Exactly what is conflict? According to Oxford Dictionary, conflict is a serious disagreement or argument, a prolonged armed struggle, or an incompatibility between opinions, principles, et cetera.[1] The noun is via Latin conflictus meaning a contest.[2] Dictionary definitions are fine as a starting point but often do not provide the insight necessary to explain what different people groups mean when they use the term.

Secular Definition

Conflict occurs whenever disagreements exist in a social situation over substantive issues or when emotional antagonisms create friction between individuals or groups.[3] This definition is good but perhaps overly broad. Another definition states that conflict is a process that begins when one party perceives that another party has negatively affected, or is about to negatively affect, something that the first party cares about.[4] Both definitions are broad yet encompass the wide range of conflicts experienced in organizations such as incompatibility of goals, differences over interpretations of facts and disagreements based on behavioral expectations. Such definitions are flexible enough to cover the wide range of conflict levels from acts of violence to more subtle disagreements.[5] Both are better referred to as descriptions than definitions.

Church Definition

Conflict is a struggle over values and ideas, or perhaps power and resources.[6] Other definitions of conflict include a problem that interferes with the accomplishment of purposes and the active striving for one’s own preferred outcome which, if attained, precludes the attainment by others of their own preferred outcome, thereby producing hostility.[7]

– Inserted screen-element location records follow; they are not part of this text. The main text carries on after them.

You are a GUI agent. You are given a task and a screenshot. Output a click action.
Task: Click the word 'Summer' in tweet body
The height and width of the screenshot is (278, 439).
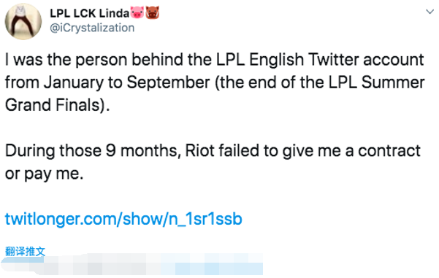pyautogui.click(x=393, y=82)
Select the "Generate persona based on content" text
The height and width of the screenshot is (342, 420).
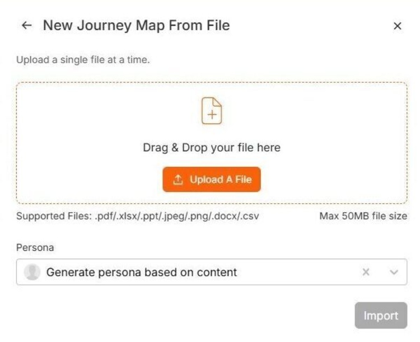(x=141, y=272)
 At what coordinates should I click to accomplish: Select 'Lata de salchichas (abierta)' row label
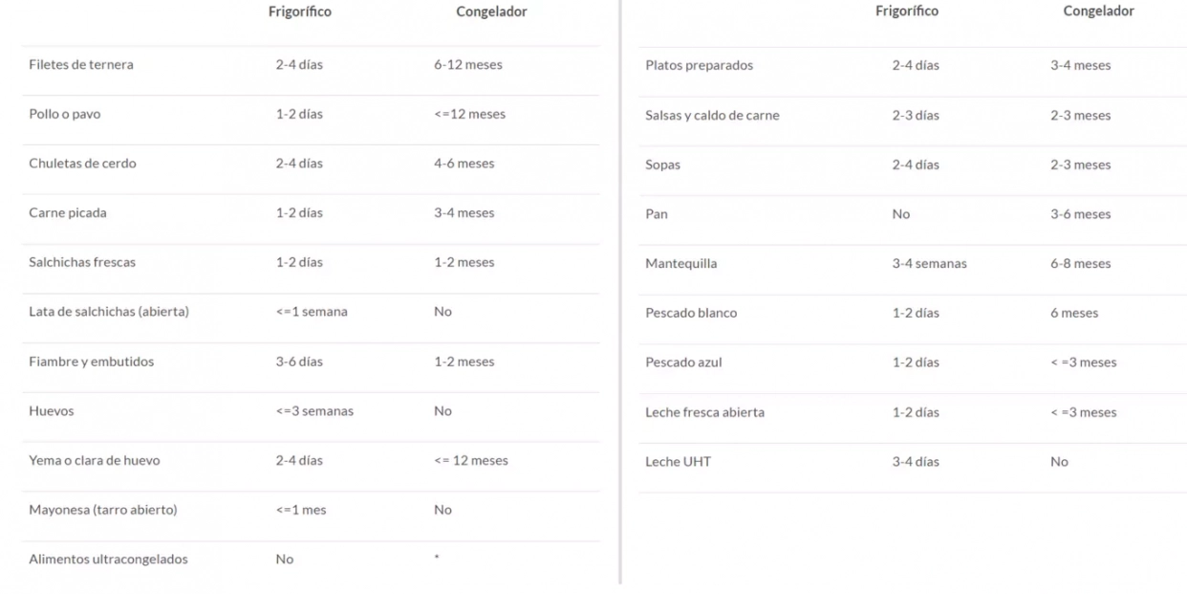[109, 312]
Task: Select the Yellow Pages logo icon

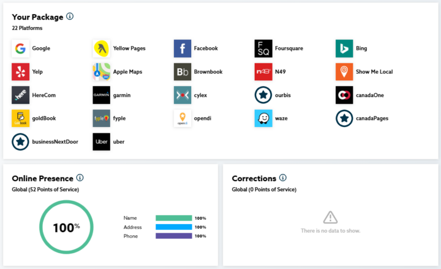Action: pyautogui.click(x=102, y=49)
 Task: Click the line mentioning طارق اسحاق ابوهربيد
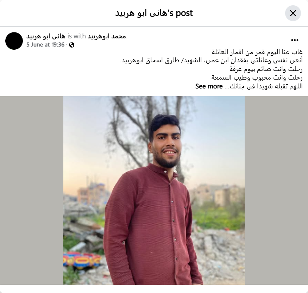point(211,61)
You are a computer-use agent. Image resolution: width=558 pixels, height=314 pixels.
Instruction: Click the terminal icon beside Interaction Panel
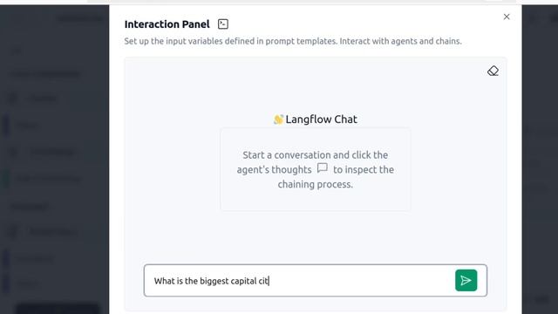click(x=223, y=24)
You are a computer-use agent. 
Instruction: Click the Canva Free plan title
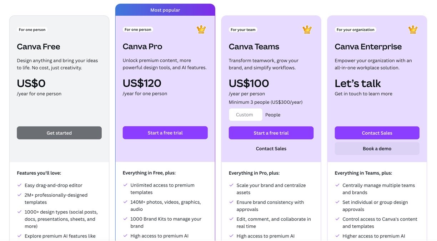[38, 47]
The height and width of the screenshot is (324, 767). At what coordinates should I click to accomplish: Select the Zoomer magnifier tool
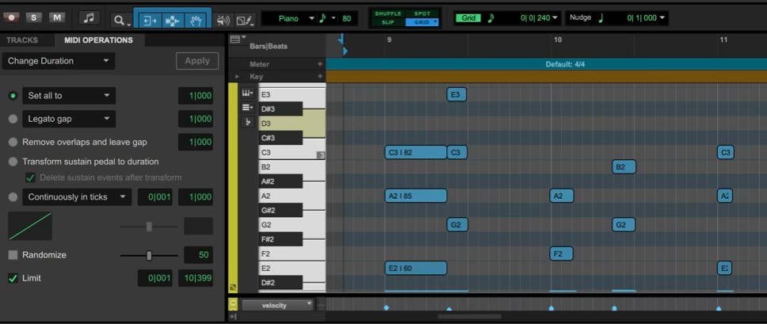(119, 20)
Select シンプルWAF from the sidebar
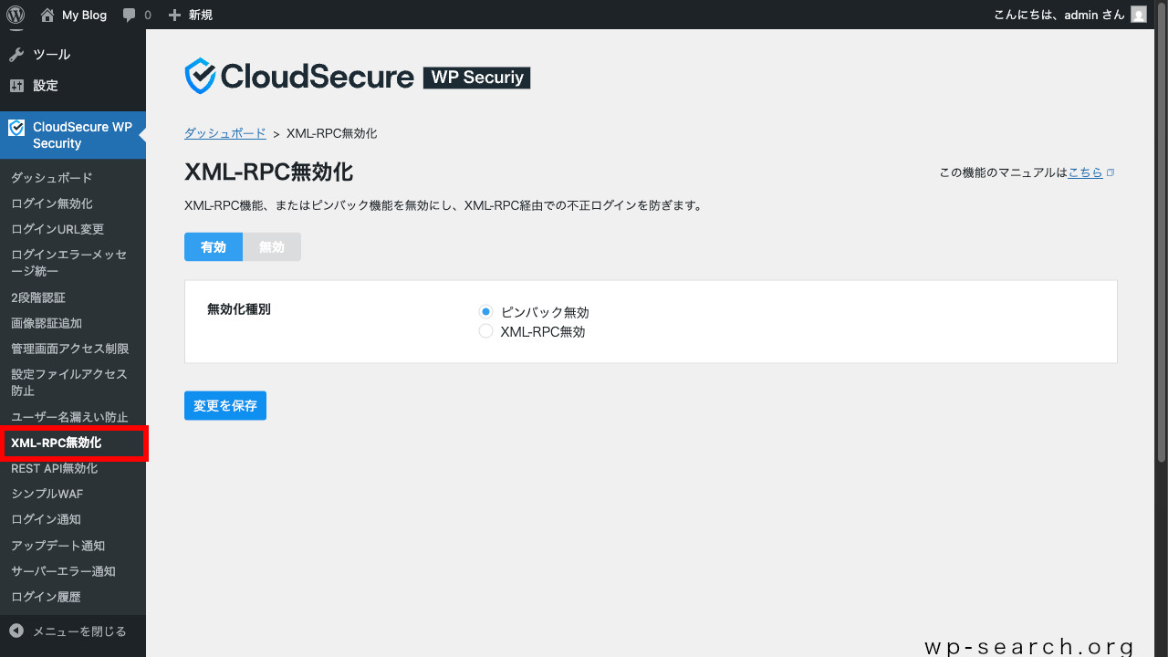The image size is (1168, 657). (46, 493)

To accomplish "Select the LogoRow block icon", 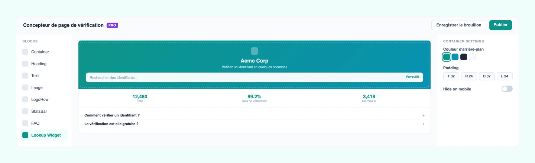I will (x=25, y=99).
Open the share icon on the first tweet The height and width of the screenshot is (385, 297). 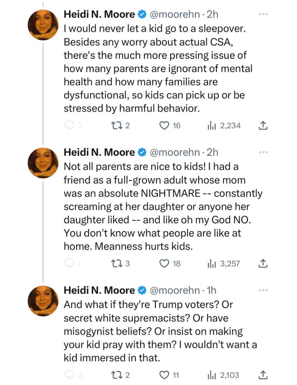pyautogui.click(x=263, y=125)
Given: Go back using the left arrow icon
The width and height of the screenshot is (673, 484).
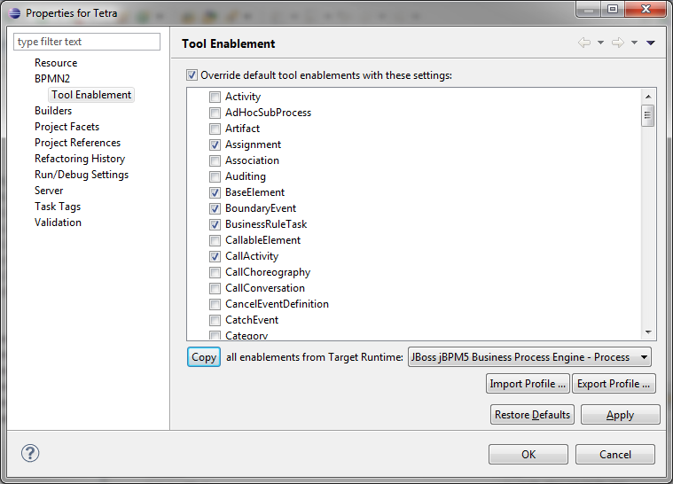Looking at the screenshot, I should [x=584, y=43].
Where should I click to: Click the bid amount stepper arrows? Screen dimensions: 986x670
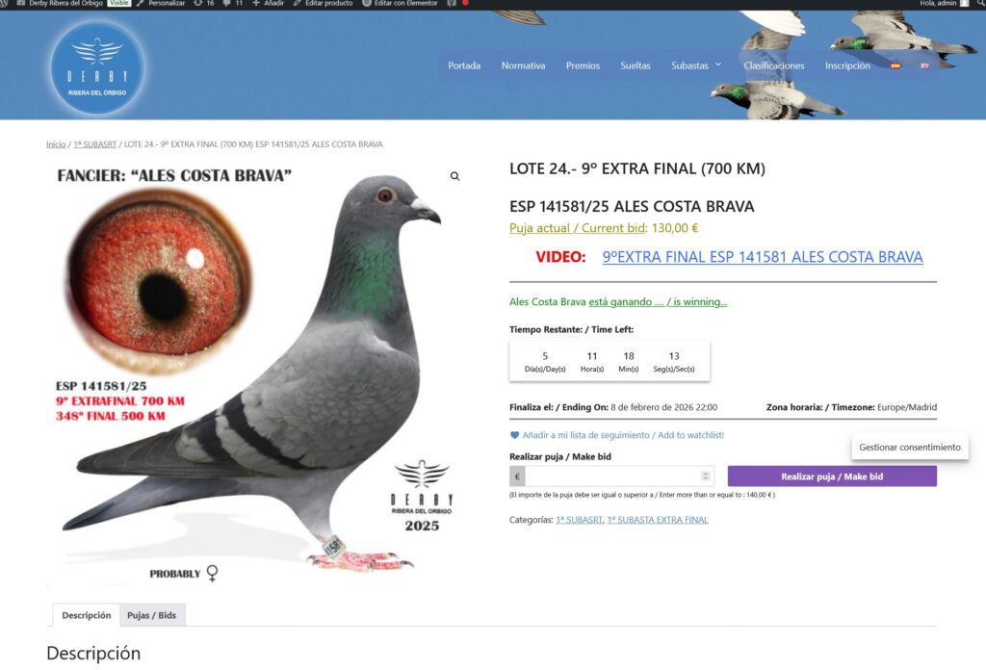706,477
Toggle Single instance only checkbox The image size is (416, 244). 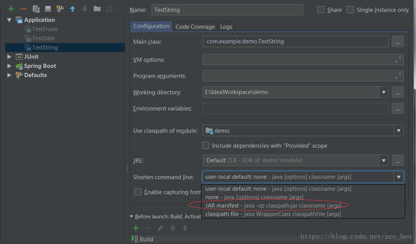click(350, 10)
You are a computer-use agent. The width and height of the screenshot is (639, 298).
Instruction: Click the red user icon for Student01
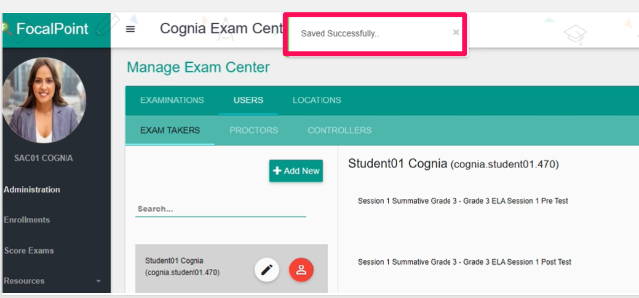coord(301,270)
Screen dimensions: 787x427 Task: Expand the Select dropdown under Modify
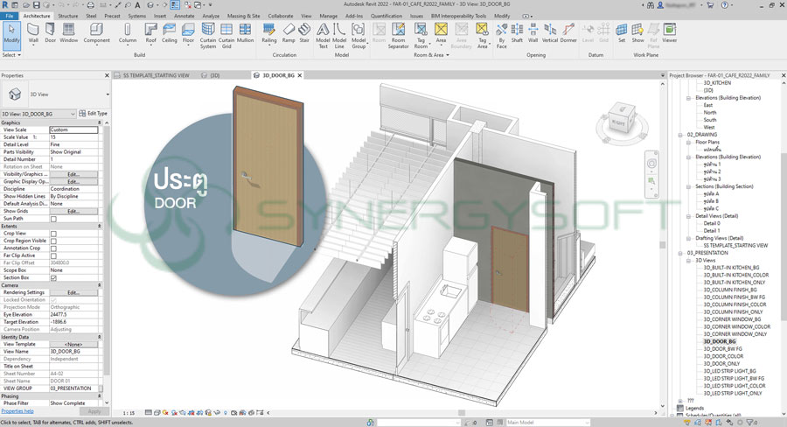click(x=10, y=55)
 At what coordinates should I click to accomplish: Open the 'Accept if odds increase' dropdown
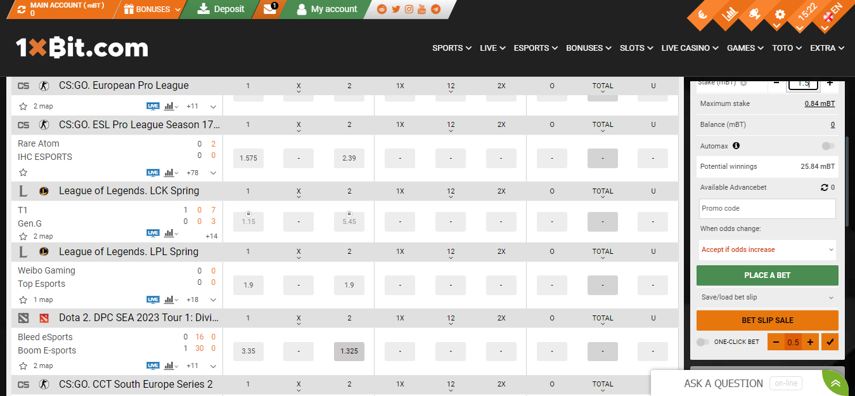[767, 250]
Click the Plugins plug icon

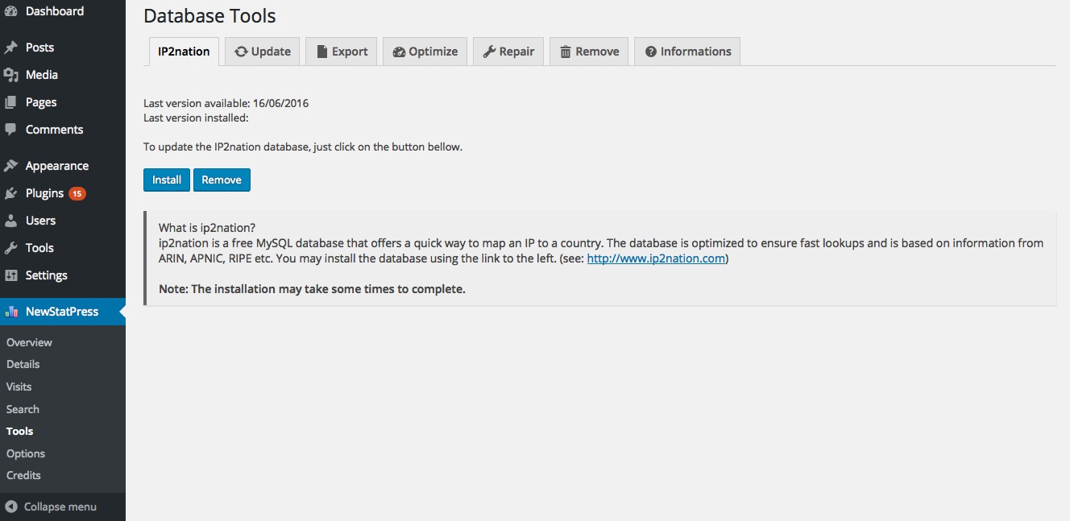click(11, 193)
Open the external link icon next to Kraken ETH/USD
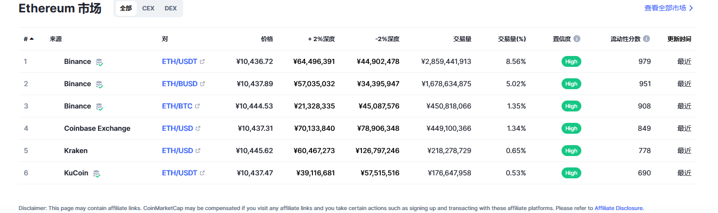Screen dimensions: 718x213 point(198,151)
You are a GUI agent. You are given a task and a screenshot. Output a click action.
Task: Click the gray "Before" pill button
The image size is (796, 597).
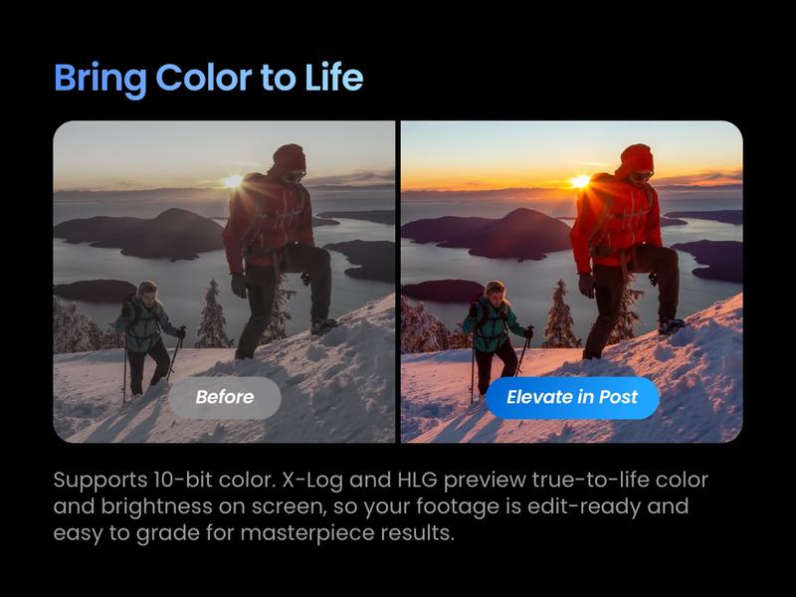click(x=225, y=397)
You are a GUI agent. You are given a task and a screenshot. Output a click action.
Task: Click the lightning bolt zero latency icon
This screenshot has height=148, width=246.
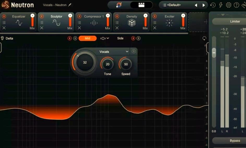point(221,5)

In reviewing the way the world defines conflict and the way the church does, there does not seem to be much difference save the fact that definitions from secular sources abound while those from Christian sources are notably scarcer. It is fortunate that the definitions and descriptions from the secular world appear to be applicable to church world as well. If conflict is more or less defined in the same way, perhaps the types of conflict are different. One thing that is clear about conflict; two or more people are necessary to have a conflict.


[1] Soanes, Catherine, and Angus Stevenson. Concise Oxford English Dictionary, 11th ed. (Oxford: Oxford University Press, 2004).

[2] Ibid.

[3] Schermerhorn, Jr., John R., James G. Hunt, and Richard N. Osborn. Organizational Behavior, 8th Ed. (Danvers, MA: John Wiley & Sons, Inc., 2003), 378.

[4] Robbins, Stephen P. Organizational Behavior 9th Ed. (Saddle River, NJ: Prentice Hall, 2001), 383-84.

[5] Ibid.

[6] Gangel, Kenneth O. Team Leadership in Christian Ministry. (Chicago: Moody Press, 1970, 1974, 1981, 1997), 186-87.

[7] Goodall, Wayde I. Conflict Management for Church Leaders. (Springfield, MO: Global University, 2006), 17.